Using a set of long-lined, hard-hitting harpoons would allow a mission to grab large samples from multiple locations on an asteroid or moon — and to get them from beneath the surface, where some of the most interesting material lies, say researchers developing the idea.
"This technology will be able for the first time to pull samples of the order of a few kilograms from depths of a few meters, which could greatly enhance our knowledge of solar system objects and the resources therein," Robert Winglee of the University of Washington and his colleagues wrote in a NASA report detailing their project. [Our Solar System: A Photo Tour of the Planets]
"Moreover, it offers the opportunity to take multiple samples (from either multiple objects or from multiple areas of a few objects) at little extra cost so that it will provide much greater flexibility and greatly enhance the science return for any given mission," they added.
A new paradigm for sample-return?
While robotic spacecraft are getting more and more capable and independent, scientists are still keen to bring extraterrestrial material back to the lab for analysis. There's just no substitute for human expertise, they say — and there's no way to pack all of the instruments in a typical university lab onto a space probe.
The standard way to do a robotic sample-return mission is to perform a soft landing on a celestial object, collect small amounts of material and then blast off toward Earth once again. Japan's Hayabusa probe employed this strategy, for example, when it chased down the asteroid Itokawa in 2005.
"We're not talking about doing that," Winglee said earlier this month at the 2014 NASA Innovative Advanced Concepts (NIAC) symposium at Stanford University. "We're talking about using the kinetic energy of the spacecraft as it's moving past the object, and we're not asking the system to brake, so you save energy and delta v [change in velocity]."
The team's concept currently calls for a sample-return spacecraft to carry six lightweight, rocket-shaped "penetrators," which would be swung down at the target object(s) from orbit or during a flyby using a miles-long space tether.

- - -

Work to complete:
1 – Answer these questions using the passage on asteroid-sampling harpoons:
(a) How many penetrators would the sample-return spacecraft carry under the team's current concept?
(b) Which probe chased down the asteroid Itokawa, and in what year?
(c) At which university was the 2014 NIAC symposium held?
2 – Pick up the passage on asteroid-sampling harpoons after its last sentence and continue it in the same formal voice.
The data given next are separate material and have no connection to the passage on asteroid-sampling harpoons.

Extracted records:

- - -

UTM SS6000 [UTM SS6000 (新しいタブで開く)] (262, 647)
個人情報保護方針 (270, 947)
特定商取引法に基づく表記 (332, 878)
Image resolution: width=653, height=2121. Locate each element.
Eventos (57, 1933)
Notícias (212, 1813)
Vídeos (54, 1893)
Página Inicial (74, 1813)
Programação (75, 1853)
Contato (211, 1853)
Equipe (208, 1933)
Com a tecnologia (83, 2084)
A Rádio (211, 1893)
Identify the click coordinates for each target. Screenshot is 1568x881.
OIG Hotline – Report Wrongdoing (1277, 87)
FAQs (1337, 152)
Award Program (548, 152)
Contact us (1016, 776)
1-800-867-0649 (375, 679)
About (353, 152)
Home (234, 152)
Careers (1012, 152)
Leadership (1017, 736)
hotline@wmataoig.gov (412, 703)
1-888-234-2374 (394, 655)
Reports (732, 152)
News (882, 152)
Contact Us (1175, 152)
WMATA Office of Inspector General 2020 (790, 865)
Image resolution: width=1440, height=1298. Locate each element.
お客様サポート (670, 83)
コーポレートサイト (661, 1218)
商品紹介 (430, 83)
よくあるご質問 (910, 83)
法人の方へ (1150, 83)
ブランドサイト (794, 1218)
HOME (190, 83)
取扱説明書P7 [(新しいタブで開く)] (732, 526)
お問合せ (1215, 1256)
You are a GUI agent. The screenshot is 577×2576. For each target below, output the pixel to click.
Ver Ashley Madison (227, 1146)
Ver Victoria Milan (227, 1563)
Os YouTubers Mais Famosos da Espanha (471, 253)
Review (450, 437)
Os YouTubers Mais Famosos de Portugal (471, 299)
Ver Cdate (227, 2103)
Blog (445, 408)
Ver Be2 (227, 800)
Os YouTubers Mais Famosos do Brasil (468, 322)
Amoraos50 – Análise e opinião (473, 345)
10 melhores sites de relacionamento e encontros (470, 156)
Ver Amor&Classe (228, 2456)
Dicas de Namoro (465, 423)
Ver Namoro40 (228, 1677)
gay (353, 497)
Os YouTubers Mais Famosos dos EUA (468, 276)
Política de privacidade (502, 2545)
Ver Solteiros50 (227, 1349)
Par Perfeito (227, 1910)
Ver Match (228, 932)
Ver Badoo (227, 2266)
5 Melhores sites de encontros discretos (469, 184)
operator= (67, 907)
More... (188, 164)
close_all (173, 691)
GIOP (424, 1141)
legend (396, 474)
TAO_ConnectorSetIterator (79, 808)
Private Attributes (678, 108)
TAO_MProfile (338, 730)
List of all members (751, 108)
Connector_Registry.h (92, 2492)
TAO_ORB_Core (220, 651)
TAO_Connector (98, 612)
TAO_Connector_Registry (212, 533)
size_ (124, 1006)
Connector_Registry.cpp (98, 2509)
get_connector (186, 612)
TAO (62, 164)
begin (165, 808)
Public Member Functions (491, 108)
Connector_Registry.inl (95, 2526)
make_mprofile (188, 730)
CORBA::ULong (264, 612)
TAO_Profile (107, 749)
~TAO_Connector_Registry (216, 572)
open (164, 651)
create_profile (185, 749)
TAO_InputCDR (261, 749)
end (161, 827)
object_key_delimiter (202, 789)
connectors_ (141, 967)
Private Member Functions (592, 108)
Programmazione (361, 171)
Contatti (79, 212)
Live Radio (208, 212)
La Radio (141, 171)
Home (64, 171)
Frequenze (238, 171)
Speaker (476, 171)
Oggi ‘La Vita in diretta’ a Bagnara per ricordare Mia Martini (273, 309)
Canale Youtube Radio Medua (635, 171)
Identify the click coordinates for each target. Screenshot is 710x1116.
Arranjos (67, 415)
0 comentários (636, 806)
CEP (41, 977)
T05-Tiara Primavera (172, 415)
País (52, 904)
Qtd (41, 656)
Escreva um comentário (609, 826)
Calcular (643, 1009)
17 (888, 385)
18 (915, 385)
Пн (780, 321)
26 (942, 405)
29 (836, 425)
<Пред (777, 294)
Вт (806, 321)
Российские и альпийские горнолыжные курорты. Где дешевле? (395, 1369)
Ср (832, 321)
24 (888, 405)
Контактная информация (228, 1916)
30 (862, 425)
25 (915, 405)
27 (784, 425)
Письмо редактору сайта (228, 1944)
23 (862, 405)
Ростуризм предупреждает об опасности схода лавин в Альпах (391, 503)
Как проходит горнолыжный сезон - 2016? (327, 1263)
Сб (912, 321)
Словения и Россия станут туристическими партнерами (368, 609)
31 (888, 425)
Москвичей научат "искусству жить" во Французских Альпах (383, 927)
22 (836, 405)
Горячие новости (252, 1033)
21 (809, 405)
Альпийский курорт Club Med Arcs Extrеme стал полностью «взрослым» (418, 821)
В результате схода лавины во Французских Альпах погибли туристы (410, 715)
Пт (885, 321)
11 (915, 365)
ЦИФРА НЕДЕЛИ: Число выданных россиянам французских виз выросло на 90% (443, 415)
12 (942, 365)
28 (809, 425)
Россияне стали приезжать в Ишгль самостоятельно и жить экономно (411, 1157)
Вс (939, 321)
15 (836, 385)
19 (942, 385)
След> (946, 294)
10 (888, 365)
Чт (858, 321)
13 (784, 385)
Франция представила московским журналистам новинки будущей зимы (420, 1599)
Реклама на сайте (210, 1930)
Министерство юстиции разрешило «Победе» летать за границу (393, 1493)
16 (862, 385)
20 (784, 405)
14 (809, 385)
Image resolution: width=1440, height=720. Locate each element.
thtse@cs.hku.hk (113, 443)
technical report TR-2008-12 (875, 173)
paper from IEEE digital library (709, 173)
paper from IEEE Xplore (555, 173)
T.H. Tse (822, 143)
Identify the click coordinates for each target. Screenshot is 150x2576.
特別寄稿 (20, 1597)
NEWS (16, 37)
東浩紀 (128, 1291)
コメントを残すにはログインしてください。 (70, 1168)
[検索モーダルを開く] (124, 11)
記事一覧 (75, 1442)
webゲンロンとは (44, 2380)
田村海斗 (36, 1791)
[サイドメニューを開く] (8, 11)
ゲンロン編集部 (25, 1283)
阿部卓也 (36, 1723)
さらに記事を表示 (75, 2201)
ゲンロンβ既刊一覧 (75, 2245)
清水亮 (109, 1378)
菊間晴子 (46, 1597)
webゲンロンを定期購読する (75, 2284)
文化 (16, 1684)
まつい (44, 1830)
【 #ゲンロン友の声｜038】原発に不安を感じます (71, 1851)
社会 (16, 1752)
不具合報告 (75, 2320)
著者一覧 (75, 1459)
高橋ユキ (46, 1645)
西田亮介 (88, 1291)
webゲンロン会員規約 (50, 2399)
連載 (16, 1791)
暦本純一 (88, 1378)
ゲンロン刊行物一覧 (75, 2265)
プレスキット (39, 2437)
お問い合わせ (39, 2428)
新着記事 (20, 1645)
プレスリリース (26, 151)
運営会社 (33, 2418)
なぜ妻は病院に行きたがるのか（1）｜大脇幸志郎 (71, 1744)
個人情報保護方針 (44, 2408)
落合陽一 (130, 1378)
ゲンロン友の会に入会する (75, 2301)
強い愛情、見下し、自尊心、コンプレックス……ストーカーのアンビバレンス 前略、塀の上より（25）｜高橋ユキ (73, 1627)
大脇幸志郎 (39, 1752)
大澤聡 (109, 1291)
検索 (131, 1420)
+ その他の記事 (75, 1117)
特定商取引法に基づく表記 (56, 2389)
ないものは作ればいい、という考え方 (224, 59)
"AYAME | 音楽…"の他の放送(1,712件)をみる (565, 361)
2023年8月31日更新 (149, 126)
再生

- - -

Responses to the tasks:
1 –
(a) Six.
(b) Japan's Hayabusa probe, in 2005.
(c) Stanford University.

2 –
The penetrators would hit at high speed — up to 2,240 mph (3,605 km/h, or 1 km/sec) or so — and go deep beneath the surface. During the impact, they would collect several kilograms of material in a sampling canister, which would be reeled back to the parent probe by the tether for eventual return to Earth. (The outer shell of the penetrator would remain in the ground.)
The six-shooter approach enables the collection of multiple samples — an enticing prospect for scientists, Winglee said.
"Going to one spot is both expensive and typically will raise more questions than it answers," he said. "There's a lot of cost reduction in doing multiple ones [samples], and the scientific return will be geometric at least, because then you've got several samples from different points, and you can actually see what the homogeneities in the system are."
Solar system bodies that could be the target of a "hard landing" sample-return mission range from tiny asteroids all the way up to bodies as large as Jupiter's moon Europa and the planet Mercury, the researchers wrote in their NASA report.
A tether-penetrator system could also be used on Earth to take samples from extreme or hazardous environments, such as the inside of a volcano or ground contaminated by a nuclear accident, Winglee said.
Winglee's team has received two rounds of NIAC funding in the last two years to advance their research. Part of the work involves devising and testing energy-absorbing materials that can withstand the tremendous forces a penetrator will experience when it crashes into its target body.
They've made significant progress in this respect, team members said. For example, prototypes that were slammed into the ground during field tests in Nevada's Black Rock Desert last year performed well at impact speeds of 450 mph and 900 mph (725 km/h and 1,450 km/h).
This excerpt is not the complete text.